=== Begin Enclosure ===

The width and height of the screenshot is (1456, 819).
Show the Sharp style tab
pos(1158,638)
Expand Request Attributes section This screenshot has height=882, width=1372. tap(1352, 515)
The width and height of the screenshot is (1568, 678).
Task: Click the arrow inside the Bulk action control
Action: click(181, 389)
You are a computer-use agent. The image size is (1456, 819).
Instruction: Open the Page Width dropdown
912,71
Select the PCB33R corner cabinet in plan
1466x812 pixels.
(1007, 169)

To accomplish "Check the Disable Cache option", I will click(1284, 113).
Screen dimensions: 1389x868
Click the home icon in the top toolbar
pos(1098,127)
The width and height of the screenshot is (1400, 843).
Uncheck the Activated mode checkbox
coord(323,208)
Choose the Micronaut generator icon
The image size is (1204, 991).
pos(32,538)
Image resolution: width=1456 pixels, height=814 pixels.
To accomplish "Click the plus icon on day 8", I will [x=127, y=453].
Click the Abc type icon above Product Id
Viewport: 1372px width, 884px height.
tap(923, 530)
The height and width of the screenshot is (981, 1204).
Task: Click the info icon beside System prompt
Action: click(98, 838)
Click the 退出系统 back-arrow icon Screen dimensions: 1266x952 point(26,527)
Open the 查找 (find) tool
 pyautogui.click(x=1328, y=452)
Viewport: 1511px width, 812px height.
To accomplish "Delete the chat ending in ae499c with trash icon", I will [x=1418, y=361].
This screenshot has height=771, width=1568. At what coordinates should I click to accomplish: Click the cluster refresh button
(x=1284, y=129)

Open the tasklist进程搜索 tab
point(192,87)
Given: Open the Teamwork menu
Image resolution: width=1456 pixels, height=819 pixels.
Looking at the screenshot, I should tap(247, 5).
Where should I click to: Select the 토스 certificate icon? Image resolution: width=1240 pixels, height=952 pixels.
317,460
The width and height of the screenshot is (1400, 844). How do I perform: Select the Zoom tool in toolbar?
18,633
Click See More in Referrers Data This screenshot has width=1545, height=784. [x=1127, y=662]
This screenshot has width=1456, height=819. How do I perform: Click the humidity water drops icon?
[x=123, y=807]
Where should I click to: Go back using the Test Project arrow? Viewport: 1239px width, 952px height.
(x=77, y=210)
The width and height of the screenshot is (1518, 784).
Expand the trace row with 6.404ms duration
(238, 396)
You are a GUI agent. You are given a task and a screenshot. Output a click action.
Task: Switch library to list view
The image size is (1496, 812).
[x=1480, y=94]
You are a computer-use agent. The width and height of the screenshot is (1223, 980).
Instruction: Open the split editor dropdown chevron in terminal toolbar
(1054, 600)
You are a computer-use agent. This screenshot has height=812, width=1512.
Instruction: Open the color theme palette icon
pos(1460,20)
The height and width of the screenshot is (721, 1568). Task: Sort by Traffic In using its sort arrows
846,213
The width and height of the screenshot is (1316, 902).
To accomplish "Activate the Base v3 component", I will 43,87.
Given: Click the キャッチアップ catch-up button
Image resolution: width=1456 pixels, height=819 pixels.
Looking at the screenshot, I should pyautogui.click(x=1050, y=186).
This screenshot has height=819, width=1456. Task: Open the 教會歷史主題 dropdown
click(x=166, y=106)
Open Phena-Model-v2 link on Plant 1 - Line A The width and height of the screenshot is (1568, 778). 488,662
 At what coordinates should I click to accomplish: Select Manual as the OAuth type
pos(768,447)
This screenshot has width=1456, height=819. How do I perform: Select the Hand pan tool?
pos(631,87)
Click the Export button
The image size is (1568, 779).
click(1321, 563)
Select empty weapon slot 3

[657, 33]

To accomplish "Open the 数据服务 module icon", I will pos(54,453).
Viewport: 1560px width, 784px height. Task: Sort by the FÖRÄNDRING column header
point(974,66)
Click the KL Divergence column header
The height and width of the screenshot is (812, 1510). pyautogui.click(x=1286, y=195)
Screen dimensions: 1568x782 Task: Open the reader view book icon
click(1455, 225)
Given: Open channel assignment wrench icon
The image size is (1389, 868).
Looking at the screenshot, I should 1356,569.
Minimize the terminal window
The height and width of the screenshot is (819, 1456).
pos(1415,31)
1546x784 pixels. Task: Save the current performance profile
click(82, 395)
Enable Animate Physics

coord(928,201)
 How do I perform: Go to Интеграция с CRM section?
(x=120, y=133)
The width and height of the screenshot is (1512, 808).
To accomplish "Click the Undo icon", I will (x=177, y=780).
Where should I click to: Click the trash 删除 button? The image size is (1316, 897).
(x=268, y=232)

=== End Enclosure ===

◆ Exercise description
Your answer must be the complete listing, repeated exactly.

◆ Answer
The width and height of the screenshot is (1456, 819).
Show the Sharp style tab
pos(1158,638)
Expand Request Attributes section This screenshot has height=882, width=1372. tap(1352, 515)
The width and height of the screenshot is (1568, 678).
Task: Click the arrow inside the Bulk action control
Action: click(181, 389)
You are a computer-use agent. The image size is (1456, 819).
Instruction: Open the Page Width dropdown
912,71
Select the PCB33R corner cabinet in plan
1466x812 pixels.
(1007, 169)

To accomplish "Check the Disable Cache option", I will click(1284, 113).
Screen dimensions: 1389x868
Click the home icon in the top toolbar
pos(1098,127)
The width and height of the screenshot is (1400, 843).
Uncheck the Activated mode checkbox
coord(323,208)
Choose the Micronaut generator icon
The image size is (1204, 991).
pos(32,538)
Image resolution: width=1456 pixels, height=814 pixels.
To accomplish "Click the plus icon on day 8", I will [x=127, y=453].
Click the Abc type icon above Product Id
Viewport: 1372px width, 884px height.
tap(923, 530)
The height and width of the screenshot is (981, 1204).
Task: Click the info icon beside System prompt
Action: click(98, 838)
Click the 退出系统 back-arrow icon Screen dimensions: 1266x952 point(26,527)
Open the 查找 (find) tool
 pyautogui.click(x=1328, y=452)
Viewport: 1511px width, 812px height.
To accomplish "Delete the chat ending in ae499c with trash icon", I will [x=1418, y=361].
This screenshot has height=771, width=1568. At what coordinates should I click to accomplish: Click the cluster refresh button
(x=1284, y=129)

Open the tasklist进程搜索 tab
point(192,87)
Given: Open the Teamwork menu
Image resolution: width=1456 pixels, height=819 pixels.
Looking at the screenshot, I should tap(247, 5).
Where should I click to: Select the 토스 certificate icon? Image resolution: width=1240 pixels, height=952 pixels.
317,460
The width and height of the screenshot is (1400, 844). How do I perform: Select the Zoom tool in toolbar?
18,633
Click See More in Referrers Data This screenshot has width=1545, height=784. [x=1127, y=662]
This screenshot has width=1456, height=819. How do I perform: Click the humidity water drops icon?
[x=123, y=807]
Where should I click to: Go back using the Test Project arrow? Viewport: 1239px width, 952px height.
(x=77, y=210)
The width and height of the screenshot is (1518, 784).
Expand the trace row with 6.404ms duration
(238, 396)
You are a GUI agent. You are given a task and a screenshot. Output a click action.
Task: Switch library to list view
The image size is (1496, 812).
[x=1480, y=94]
You are a computer-use agent. The width and height of the screenshot is (1223, 980).
Instruction: Open the split editor dropdown chevron in terminal toolbar
(1054, 600)
You are a computer-use agent. This screenshot has height=812, width=1512.
Instruction: Open the color theme palette icon
pos(1460,20)
The height and width of the screenshot is (721, 1568). Task: Sort by Traffic In using its sort arrows
846,213
The width and height of the screenshot is (1316, 902).
To accomplish "Activate the Base v3 component", I will 43,87.
Given: Click the キャッチアップ catch-up button
Image resolution: width=1456 pixels, height=819 pixels.
Looking at the screenshot, I should pyautogui.click(x=1050, y=186).
This screenshot has height=819, width=1456. Task: Open the 教會歷史主題 dropdown
click(x=166, y=106)
Open Phena-Model-v2 link on Plant 1 - Line A The width and height of the screenshot is (1568, 778). 488,662
 At what coordinates should I click to accomplish: Select Manual as the OAuth type
pos(768,447)
This screenshot has width=1456, height=819. How do I perform: Select the Hand pan tool?
pos(631,87)
Click the Export button
The image size is (1568, 779).
click(1321, 563)
Select empty weapon slot 3

[657, 33]

To accomplish "Open the 数据服务 module icon", I will pos(54,453).
Viewport: 1560px width, 784px height. Task: Sort by the FÖRÄNDRING column header
point(974,66)
Click the KL Divergence column header
The height and width of the screenshot is (812, 1510). pyautogui.click(x=1286, y=195)
Screen dimensions: 1568x782 Task: Open the reader view book icon
click(1455, 225)
Given: Open channel assignment wrench icon
The image size is (1389, 868).
Looking at the screenshot, I should 1356,569.
Minimize the terminal window
The height and width of the screenshot is (819, 1456).
pos(1415,31)
1546x784 pixels. Task: Save the current performance profile
click(82, 395)
Enable Animate Physics

coord(928,201)
 How do I perform: Go to Интеграция с CRM section?
(x=120, y=133)
The width and height of the screenshot is (1512, 808).
To accomplish "Click the Undo icon", I will (x=177, y=780).
Where should I click to: Click the trash 删除 button? The image size is (1316, 897).
(x=268, y=232)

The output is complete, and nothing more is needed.